Activity — Reproduce the whole listing below without its pictures, exactly as written.

╔══

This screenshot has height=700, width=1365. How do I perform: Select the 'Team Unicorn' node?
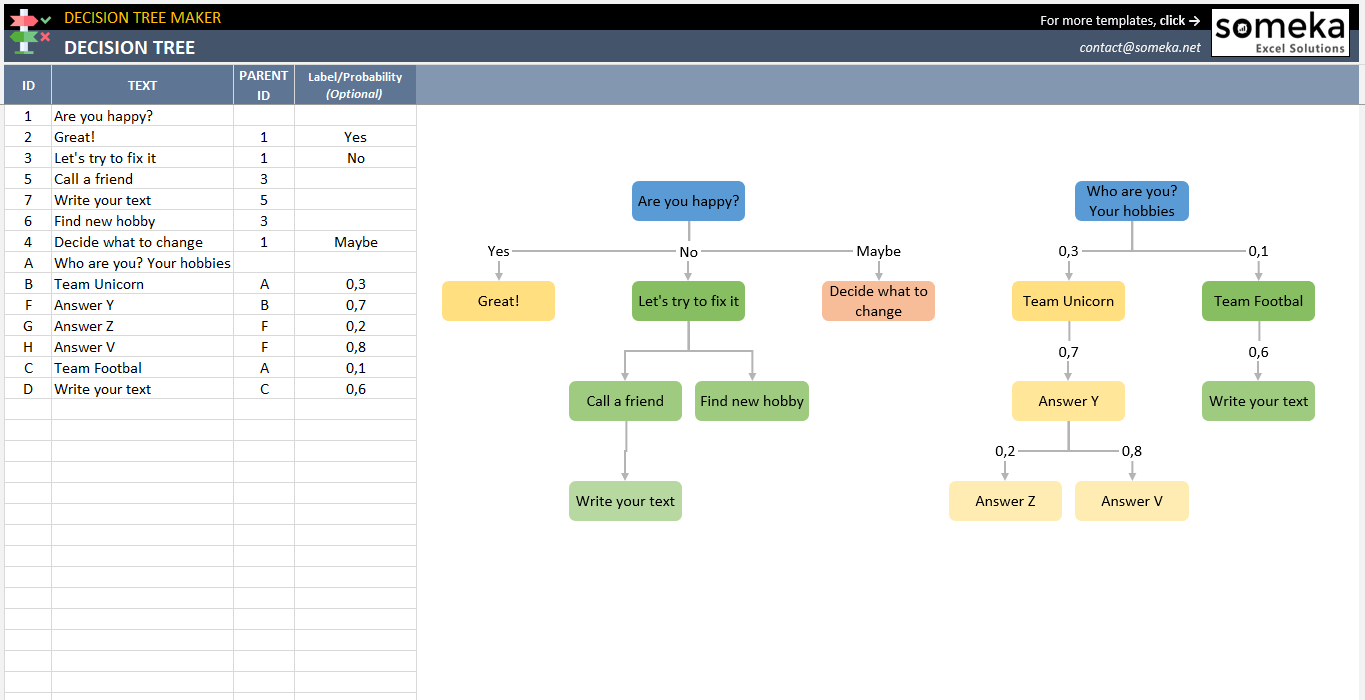tap(1068, 300)
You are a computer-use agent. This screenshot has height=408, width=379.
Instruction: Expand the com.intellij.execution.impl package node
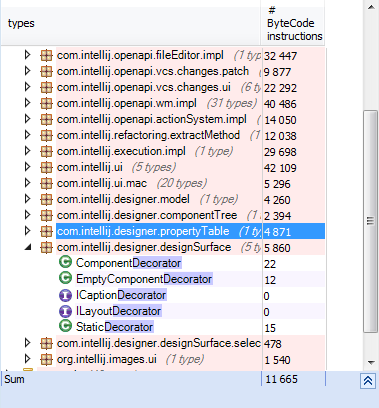tap(28, 151)
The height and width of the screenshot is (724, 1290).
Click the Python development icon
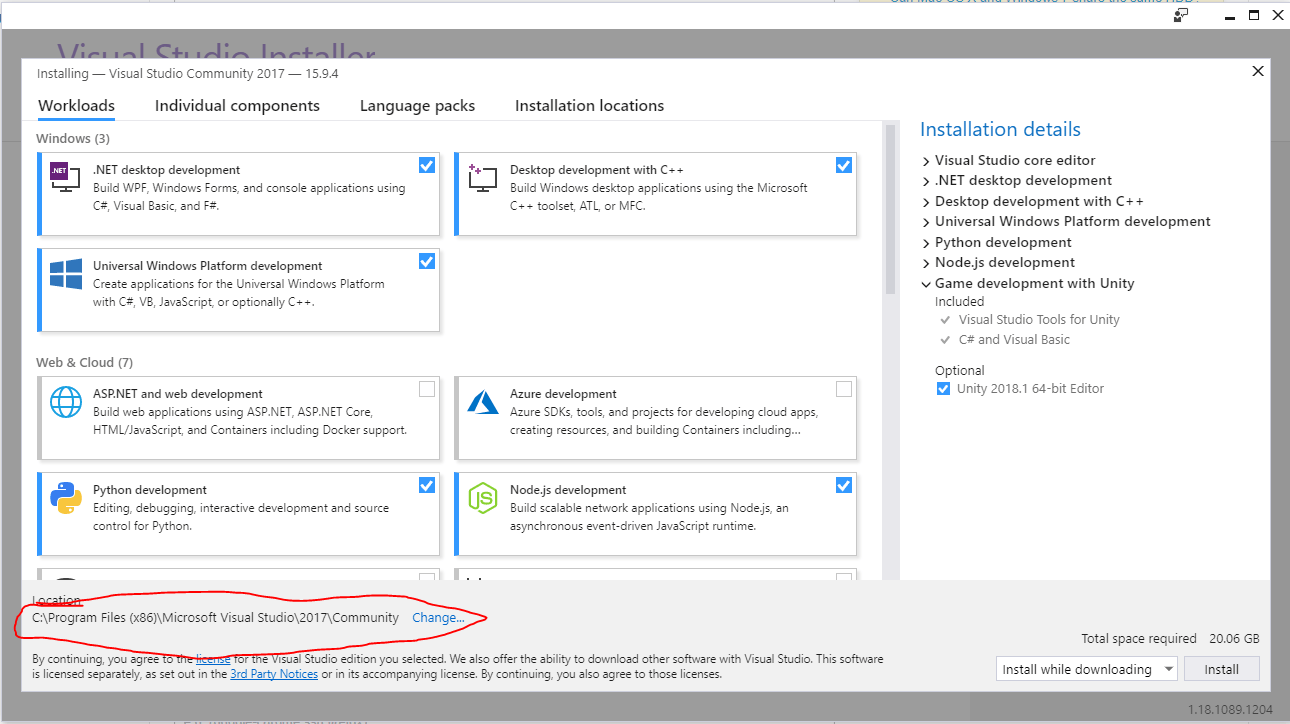point(64,495)
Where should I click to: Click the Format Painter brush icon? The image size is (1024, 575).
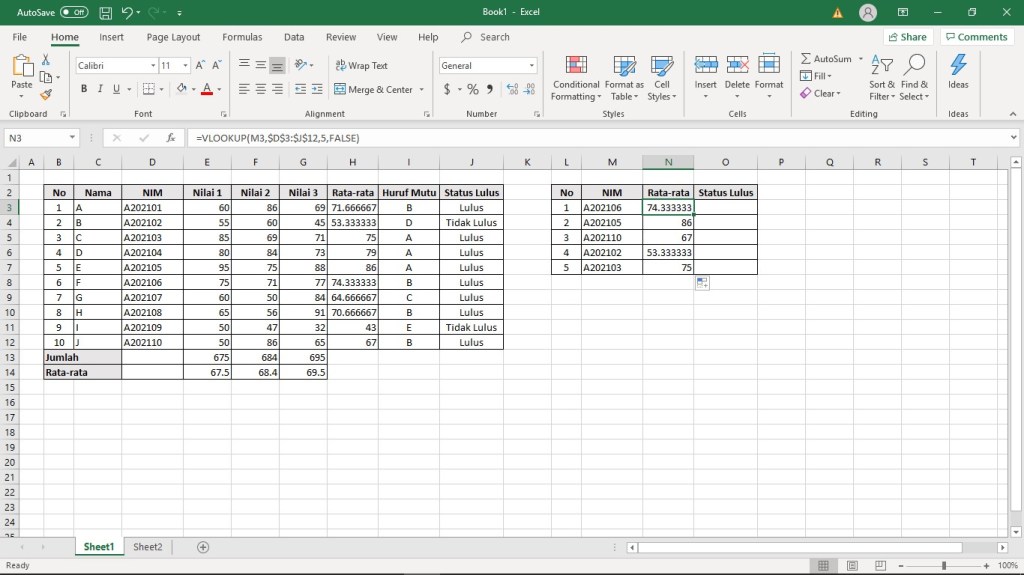(45, 95)
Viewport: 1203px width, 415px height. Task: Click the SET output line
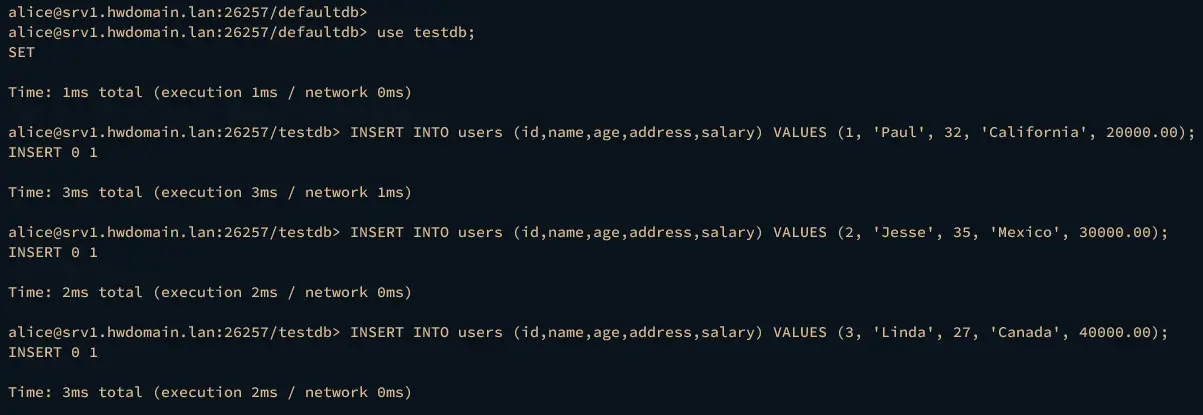pos(21,53)
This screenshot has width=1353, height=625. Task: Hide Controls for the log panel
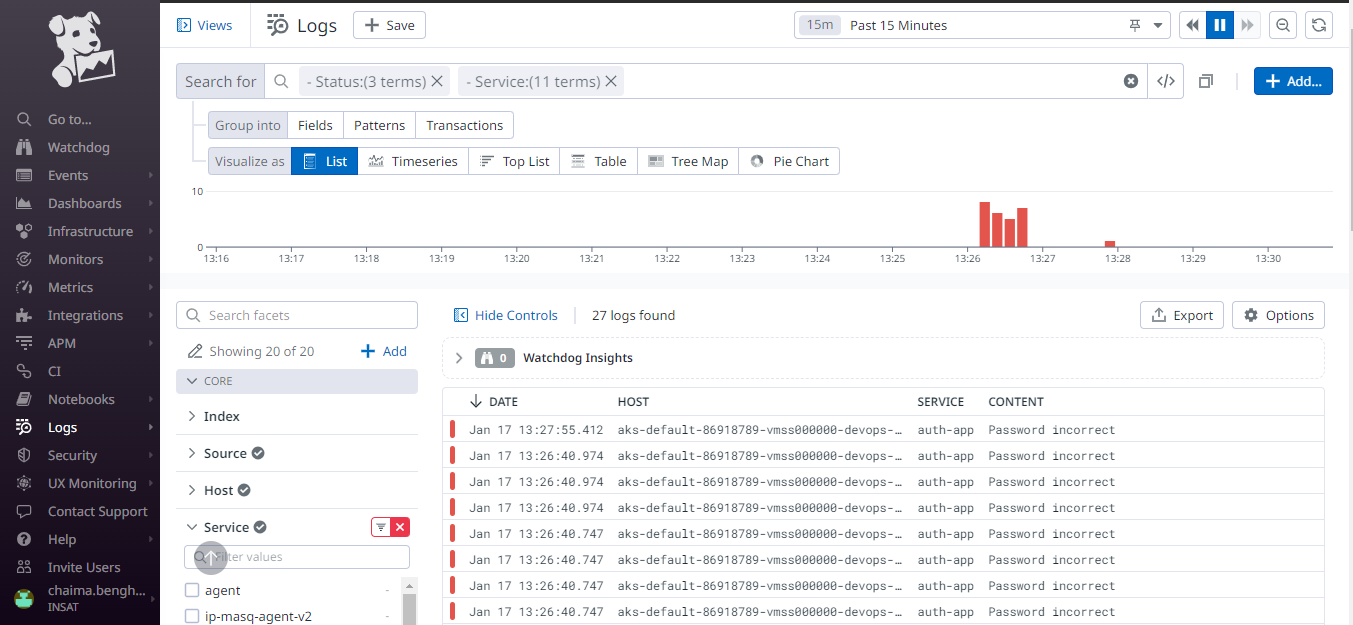pyautogui.click(x=506, y=315)
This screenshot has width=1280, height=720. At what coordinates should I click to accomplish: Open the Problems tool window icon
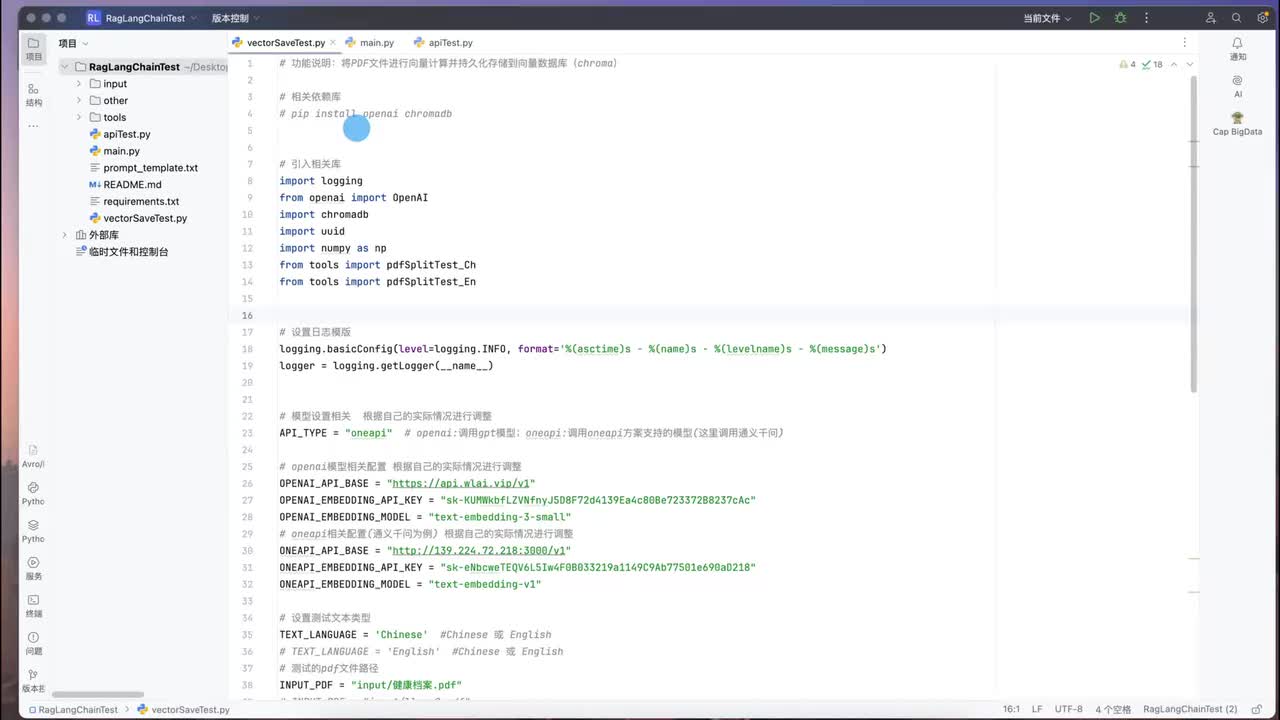pos(34,643)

╚══

Answer —
This screenshot has height=700, width=1365. How do I perform: Select the 'Team Unicorn' node?
tap(1068, 300)
You are a computer-use agent. This screenshot has height=408, width=379.
Instruction: Expand the com.intellij.execution.impl package node
tap(28, 151)
The height and width of the screenshot is (724, 1290).
Click the Python development icon
point(64,495)
Where should I click to: Click the Format Painter brush icon? The image size is (1024, 575).
(45, 95)
Viewport: 1203px width, 415px height. Task: Click the SET output line
pos(21,53)
This screenshot has width=1353, height=625. Task: Hide Controls for the log panel
pyautogui.click(x=506, y=315)
This screenshot has width=1280, height=720. At what coordinates should I click to accomplish: Open the Problems tool window icon
pos(34,643)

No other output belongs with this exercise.